*Description of the task*
In the listing below, locate the lines bearing the word "will". Copy every one of them.
*** Opening of The data ***
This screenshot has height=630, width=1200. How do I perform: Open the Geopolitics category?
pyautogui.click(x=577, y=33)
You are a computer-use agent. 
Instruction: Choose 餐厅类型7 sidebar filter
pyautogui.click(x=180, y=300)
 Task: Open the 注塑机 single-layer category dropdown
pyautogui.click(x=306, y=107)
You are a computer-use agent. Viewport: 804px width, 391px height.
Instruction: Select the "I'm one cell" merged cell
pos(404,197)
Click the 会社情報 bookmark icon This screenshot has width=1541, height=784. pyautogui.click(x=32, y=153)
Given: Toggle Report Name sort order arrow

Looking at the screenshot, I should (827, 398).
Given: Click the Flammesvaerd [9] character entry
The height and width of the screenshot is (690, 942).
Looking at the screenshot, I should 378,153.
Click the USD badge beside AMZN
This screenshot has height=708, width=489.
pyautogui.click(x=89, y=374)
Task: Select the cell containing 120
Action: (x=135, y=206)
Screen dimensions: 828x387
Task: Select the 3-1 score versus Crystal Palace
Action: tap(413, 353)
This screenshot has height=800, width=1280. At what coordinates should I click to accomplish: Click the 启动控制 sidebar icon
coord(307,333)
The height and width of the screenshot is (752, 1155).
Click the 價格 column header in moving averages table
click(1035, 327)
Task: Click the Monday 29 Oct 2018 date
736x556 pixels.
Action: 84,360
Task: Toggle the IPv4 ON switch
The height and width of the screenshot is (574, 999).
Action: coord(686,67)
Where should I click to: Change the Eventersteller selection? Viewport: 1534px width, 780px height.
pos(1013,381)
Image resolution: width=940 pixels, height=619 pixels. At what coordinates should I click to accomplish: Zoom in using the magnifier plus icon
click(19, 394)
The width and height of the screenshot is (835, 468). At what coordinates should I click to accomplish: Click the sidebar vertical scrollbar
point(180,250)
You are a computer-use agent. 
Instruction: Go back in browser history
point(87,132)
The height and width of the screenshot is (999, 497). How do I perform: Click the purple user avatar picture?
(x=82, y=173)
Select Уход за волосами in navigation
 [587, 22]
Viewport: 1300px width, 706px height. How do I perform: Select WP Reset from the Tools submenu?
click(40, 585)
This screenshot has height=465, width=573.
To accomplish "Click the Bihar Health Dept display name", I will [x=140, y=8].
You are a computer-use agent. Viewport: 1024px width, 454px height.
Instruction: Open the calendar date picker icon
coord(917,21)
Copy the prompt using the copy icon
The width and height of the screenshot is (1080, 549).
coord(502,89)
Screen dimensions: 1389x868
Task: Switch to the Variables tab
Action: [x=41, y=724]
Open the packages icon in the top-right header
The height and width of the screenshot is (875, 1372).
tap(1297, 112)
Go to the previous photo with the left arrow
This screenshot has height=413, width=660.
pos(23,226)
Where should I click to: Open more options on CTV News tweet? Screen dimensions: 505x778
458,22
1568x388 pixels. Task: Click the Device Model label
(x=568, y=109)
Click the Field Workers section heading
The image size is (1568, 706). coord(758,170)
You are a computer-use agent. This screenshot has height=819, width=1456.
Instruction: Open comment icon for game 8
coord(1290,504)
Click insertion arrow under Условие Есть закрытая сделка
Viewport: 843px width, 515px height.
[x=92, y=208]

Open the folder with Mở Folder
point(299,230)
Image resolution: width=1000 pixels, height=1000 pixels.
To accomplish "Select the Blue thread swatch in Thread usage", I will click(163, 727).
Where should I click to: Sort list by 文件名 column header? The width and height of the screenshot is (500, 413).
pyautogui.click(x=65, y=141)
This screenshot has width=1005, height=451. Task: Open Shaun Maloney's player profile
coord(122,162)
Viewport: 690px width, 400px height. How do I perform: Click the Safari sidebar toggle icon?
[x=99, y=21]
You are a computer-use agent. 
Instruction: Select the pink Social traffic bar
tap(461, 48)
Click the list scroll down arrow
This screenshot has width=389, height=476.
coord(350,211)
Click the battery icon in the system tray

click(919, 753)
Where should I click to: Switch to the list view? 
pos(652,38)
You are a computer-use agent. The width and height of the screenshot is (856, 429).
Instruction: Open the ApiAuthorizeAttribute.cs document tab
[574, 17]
*** Close of The data ***
*Solution*
To accomplish "Click the Bihar Health Dept display name", I will [x=140, y=8].
To accomplish "Select the Blue thread swatch in Thread usage", I will click(163, 727).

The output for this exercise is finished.